Urinal cakes: Flushing it out – “Nothing’s wasted if it’s human”


I was recently told more than one story about someone who seems to have a sick and unnatural obsession with urinal cakes (that is, removing urinal cakes from urinals and throwing them around in a public place – like a bar). Yeah, no details, but my thinking was less about how disgusting and freaky this quirk of obsessively handling urinal cakes and more about how the word “urinal” is pronounced.

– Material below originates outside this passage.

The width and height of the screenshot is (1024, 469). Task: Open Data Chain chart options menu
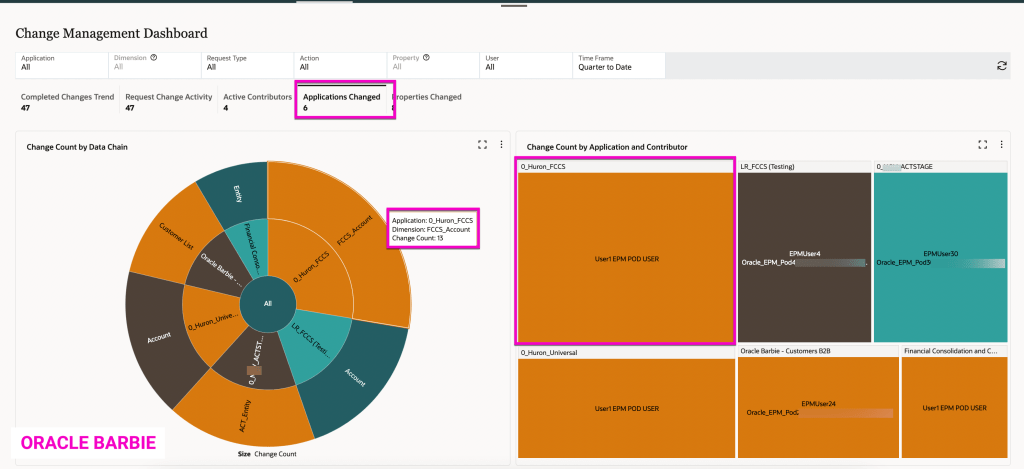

In American English, we say /ˈjʊr.ən.əl/and in UK English they say /jʊˈraɪ.nəl/. Have a listen. Hearing “urinal” the UK way in the course of hearing the aforementioned story, I almost spit my coffee out all over the place. I had heard it before but had somehow forgotten how it sounded – the stress being on a totally different syllable. Lots of words like that between the two Englishes.

Amidst all this urinal talk, I suddenly remembered the episode of Frasier in which Niles finally gets a satisfactory divorce deal. He had labored under the false belief that his wife’s family fortune came from the timber industry. His wily lawyer discovered that the family fortune really came from urinal cakes. Niles decided to phone Maris, the soon-to-be-ex-wife, who refused to come to the phone until Niles craftily and smugly stated, “I have flushed out the family secret.” Haha. Maris immediately came to the phone.

Frasier was such a fantastic show.

Urinal-cake talk makes the brief but vivid poem “Bladder Song” from Leonard Nathan spring to mind.

Bladder Song
On a piece of toilet paper
Afloat in the unflushed piss,
The fully printed lips of a woman.

Nathan, cheer up! The sewer
Sends you a big red kiss.
Ah, nothing’s wasted, if it’s human.